In its June 22 report, US Tax Reform Impact on Corporate Issuers, Fitch examined the effects of both a 25 percent rate applied only within the US jurisdiction and one applied to all income generated worldwide. It compared these to the current tax regime, where all income worldwide is taxed, but taxes on overseas income are deferred until repatriation.
A territorial approach can be attractive if a MNC generates a lot of income in lower-tax countries, such as Switzerland or Ireland, but provides little incentive for repatriating intellectual property. The worldwide approach, meanwhile, could spur companies to reincorporate in a more tax-friendly country, according to Fitch.
Telecom companies are the worst off under a worldwide 25 percent flat tax rate, before deductions, seeing their levies rise from a five-year average cash tax rate of 18.3 percent. But when deductions are eliminated, and items such as the SuperFund Tax are put in the mix, energy companies become the worst-off sector. For example, a 25 percent flat tax and the repeal of LIFO would cause a decline of 28.3 percent in free cash flow for the global independents category, followed closely by drillers, US independents and integrated energy companies.
The same scenario increases the retail sector’s free cash flow by 25.3 percent, Fitch estimates. This is because it has paid some of the highest cash tax rates over the past five years (an average of 35 percent) and has had little in the way of tax credits.

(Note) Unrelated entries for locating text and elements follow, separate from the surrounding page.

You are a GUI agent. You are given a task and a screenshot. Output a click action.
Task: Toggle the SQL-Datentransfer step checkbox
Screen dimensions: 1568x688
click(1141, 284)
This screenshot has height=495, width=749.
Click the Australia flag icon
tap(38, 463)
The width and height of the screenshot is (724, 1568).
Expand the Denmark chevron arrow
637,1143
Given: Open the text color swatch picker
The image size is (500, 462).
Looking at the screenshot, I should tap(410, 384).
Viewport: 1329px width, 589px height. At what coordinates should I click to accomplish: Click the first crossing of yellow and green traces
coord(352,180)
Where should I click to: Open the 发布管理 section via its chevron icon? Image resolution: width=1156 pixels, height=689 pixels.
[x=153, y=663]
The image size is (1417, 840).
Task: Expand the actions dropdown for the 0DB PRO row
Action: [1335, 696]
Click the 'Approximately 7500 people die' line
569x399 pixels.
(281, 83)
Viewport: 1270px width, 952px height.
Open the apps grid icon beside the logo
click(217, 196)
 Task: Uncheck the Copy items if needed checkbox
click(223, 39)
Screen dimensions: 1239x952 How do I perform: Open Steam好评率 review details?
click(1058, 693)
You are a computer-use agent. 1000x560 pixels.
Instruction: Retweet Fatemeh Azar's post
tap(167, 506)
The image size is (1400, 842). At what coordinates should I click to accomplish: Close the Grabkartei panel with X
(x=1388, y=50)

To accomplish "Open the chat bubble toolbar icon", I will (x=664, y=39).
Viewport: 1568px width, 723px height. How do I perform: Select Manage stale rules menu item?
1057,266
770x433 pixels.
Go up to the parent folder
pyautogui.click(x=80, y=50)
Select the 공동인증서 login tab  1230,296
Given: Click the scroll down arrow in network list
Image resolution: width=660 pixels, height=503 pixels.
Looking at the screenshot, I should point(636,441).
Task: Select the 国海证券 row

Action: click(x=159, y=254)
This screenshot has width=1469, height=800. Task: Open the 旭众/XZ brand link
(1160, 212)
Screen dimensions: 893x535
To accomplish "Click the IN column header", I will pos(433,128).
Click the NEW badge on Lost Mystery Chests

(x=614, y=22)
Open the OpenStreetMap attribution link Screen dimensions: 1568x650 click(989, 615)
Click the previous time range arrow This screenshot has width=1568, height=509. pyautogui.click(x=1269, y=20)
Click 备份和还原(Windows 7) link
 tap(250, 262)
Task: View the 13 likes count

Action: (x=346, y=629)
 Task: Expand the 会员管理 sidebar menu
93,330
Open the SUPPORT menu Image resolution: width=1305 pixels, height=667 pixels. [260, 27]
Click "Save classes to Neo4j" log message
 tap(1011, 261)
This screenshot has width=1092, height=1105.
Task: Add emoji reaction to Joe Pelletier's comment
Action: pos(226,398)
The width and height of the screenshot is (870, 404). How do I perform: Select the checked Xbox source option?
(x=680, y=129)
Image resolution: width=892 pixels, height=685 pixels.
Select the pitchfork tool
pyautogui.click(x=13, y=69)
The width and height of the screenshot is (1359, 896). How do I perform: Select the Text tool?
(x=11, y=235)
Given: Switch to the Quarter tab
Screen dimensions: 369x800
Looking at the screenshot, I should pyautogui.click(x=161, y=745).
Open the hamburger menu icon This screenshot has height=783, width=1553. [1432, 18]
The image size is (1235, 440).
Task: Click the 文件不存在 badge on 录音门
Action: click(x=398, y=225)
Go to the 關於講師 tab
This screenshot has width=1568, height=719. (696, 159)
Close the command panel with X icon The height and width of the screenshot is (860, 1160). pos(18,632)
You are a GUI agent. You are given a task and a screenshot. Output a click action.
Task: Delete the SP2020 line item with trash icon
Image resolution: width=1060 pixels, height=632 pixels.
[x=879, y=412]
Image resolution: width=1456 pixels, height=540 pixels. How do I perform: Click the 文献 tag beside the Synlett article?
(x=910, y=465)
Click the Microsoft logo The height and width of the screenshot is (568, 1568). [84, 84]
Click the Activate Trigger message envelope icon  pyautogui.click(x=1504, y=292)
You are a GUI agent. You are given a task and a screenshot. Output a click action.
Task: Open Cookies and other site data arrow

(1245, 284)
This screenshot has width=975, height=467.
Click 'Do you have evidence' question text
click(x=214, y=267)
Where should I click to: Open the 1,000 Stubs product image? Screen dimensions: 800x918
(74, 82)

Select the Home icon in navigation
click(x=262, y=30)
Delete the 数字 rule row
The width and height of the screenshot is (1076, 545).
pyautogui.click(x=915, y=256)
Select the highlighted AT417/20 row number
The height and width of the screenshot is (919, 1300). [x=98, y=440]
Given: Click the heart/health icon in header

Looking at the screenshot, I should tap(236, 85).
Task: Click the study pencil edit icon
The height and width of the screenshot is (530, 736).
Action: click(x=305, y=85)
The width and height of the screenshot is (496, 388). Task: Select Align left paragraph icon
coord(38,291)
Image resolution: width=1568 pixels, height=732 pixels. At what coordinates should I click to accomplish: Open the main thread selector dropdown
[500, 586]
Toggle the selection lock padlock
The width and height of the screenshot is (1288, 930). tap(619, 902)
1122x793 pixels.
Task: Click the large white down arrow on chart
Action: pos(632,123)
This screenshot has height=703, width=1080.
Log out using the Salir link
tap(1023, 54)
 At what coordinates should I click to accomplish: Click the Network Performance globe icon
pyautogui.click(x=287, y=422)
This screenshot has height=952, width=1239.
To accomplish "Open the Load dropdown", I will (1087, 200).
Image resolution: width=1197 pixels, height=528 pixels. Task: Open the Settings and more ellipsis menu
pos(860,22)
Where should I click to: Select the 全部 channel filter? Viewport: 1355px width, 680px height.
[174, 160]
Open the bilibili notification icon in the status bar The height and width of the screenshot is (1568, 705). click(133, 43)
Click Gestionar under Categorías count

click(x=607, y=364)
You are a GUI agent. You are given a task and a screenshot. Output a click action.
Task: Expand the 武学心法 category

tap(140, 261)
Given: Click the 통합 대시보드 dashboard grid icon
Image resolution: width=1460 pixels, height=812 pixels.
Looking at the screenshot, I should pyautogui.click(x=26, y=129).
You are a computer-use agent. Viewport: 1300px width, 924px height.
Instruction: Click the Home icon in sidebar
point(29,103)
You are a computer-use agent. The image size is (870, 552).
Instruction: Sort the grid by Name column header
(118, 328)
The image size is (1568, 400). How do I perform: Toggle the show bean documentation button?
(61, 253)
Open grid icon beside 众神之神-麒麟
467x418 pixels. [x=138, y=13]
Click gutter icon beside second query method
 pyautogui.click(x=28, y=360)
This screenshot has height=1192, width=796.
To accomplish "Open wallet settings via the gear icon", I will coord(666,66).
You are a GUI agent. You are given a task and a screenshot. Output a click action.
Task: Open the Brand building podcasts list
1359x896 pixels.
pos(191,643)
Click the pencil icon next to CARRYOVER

In fact, seven of the 17 sectors Fitch analyzed would see an increase in free cash flow. Along with retail, these are:
- Food and Tobacco (18.6 percent)
- Consumer (13.2 percent)
- Energy – Refiners (10.8 percent)
- Healthcare (7.5 percent)
- Building and Materials (7.0 percent)
- Media (5.0 percent)
For these sectors, the benefit of the tax reduction outweighs the cost of closing loopholes. In fact, if one excludes energy sectors, the total effect on the remaining sectors is slightly positive – 0.3 percent – a number corporate lobbyists should bear in mind.